Un gars du nom de Matthew Halton (correspondant de guerre canadien) faisait une émission de radio sur les ondes courtes en direction du Canada pendant qu’on avait notre repas de Noël. On avait un joueur de cornemuse qui jouait la marche de défilé du régiment (l’hymne du régiment) ; et mon beau-père, il a entendu la marche et il s’est tourné vers ma mère et il a dit, Ernie est en train de dîner. Est-ce que vous imaginez ? Il avait un sixième sens je suppose. Il faisait partie duImperial Seaforth Highlanders pendant la Première Guerre mondiale et ça, bien sûr, c’est la raison pour laquelle je me suis engagé dans le Seaforth Highlanders pendant la Deuxième Guerre mondiale. Il donnait l’impression de toujours savoir où je me trouvais et ce que je faisais, pratiquement tout le temps.
Dans la vallée du Liri, sur la ligne Hitler (la ligne de défense allemande dans le centre de l’Italie), le Seaforth Highlanders était en fait le seul régiment qui a réussi à atteindre sa destination ce jour-là. On est allés juste un tout petit peu trop loin, une demi douzaine d’entre nous à peu près. Au cours de cette journée, on a perdu tous nos chars ; et on a perdu tout notre appui d’artillerie, et les communications avec le régiment étaient mortes. Nos opérateurs radio étaient soit seuls ou blessés, ou tués, ce genre de choses.
Et, bien évidemment, les postes radio à cette époque c’était vraiment du costaud. Un seul gars n’était pas suffisant, vous savez. Il fallait un gars pour porter le poste, mais il fallait quelqu’un d’autre pour porter les batteries parce rien que l’ensemble des batteries ça pesait dans les 35 kilos, et le poste radio était plutôt lourd et volumineux. Alors il fallait deux hommes ensemble en permanence et ce n’était pas toujours simple à réaliser. Très souvent l’un d’eux se faisait blesser ou se faisait tuer, ou quelque chose de cette nature, vous savez, alors pour nos communications c’en était terminé, n’est-ce pas.
Et puis, bien sûr, vous ne pouviez pas vous éloigner plus que ça du quartier général et les radios n’étaient pas très fortes. Et elles ne pouvaient pas faire de grandes distances du tout. Alors on se retrouvait hors d’atteinte de l’état-major; et l’état-major ne pouvait pas faire grand-chose pour nous de toute façon. Alors quand on, tous les quatre, on a creusé et c’était assez stupide ce qu’on a fait parce qu’on savait qu’on allait recevoir une riposte, on le savait, vous voyez – absolument, sûr à cent pour cent, on allait avoir une contre-attaque. On n’a pas assez fait attention à nous-mêmes.

Lignes enregistrées:

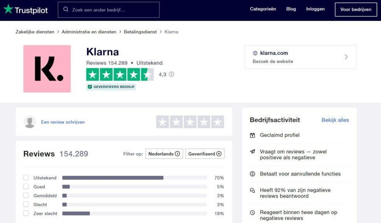Select the fifth empty rating star
This screenshot has height=223, width=381.
point(217,122)
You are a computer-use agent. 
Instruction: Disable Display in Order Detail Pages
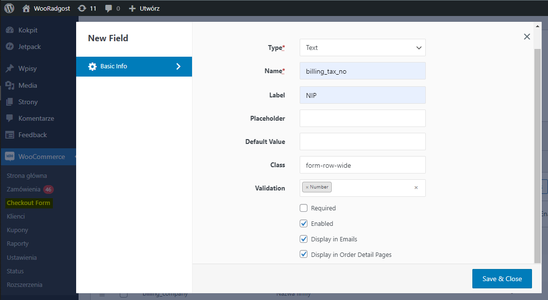[304, 254]
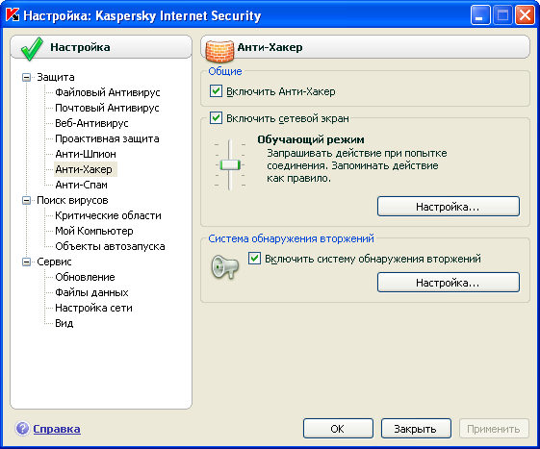Screen dimensions: 540x449
Task: Click the green checkmark Настройка icon
Action: click(32, 48)
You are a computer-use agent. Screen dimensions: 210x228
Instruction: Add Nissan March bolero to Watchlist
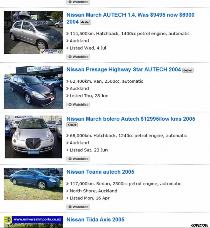pos(78,159)
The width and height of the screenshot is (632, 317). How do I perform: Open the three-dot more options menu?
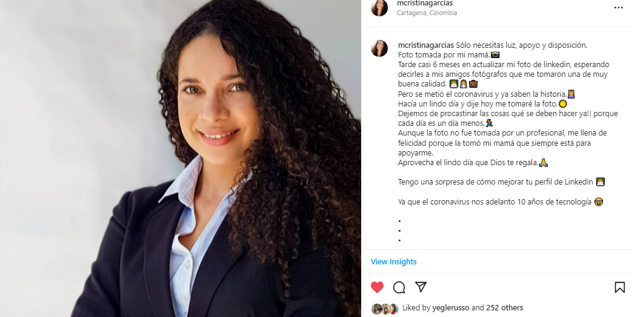619,8
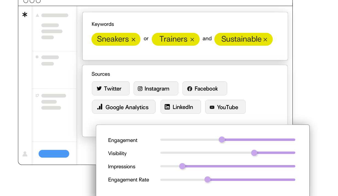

Consigne donnée:
Prolongez le récit de guerre sur la vallée du Liri en reprenant juste après sa dernière phrase.

Réponse rédigée:
Donc lors de la première contre-attaque, deux des gars qui étaient avec nous ont été blessés ; et à la seconde contre-attaque, l’autre gars qui était avec moi, il s’est fait tué. Alors après ça j’étais complètement seul. Il n’y avait personne autour de moi qui était, qui était en vie et capable de m’apporter un peu de soutien moral ou de l’aide, ou quoi que ce soit d’autre. La troisième contre-attaque, ça a été une de trop. Je me suis retrouvé prisonnier de guerre.
Ce dont je me souviens après qu’on ait été bien installés dans le camp de prisonniers de guerre c’est un des gardes qui est venu dans notre enceinte et il fanfaronnait à propos du jour J qui venait juste de se produire. Je crois que c’était peut être bien le sept juin. Il nous racontait avec fierté que tous ces idiots qui avaient envahi la France allaient se retrouver dans l’océan d’un jour à l’autre. On s’est permis de ne pas être d’accord avec lui.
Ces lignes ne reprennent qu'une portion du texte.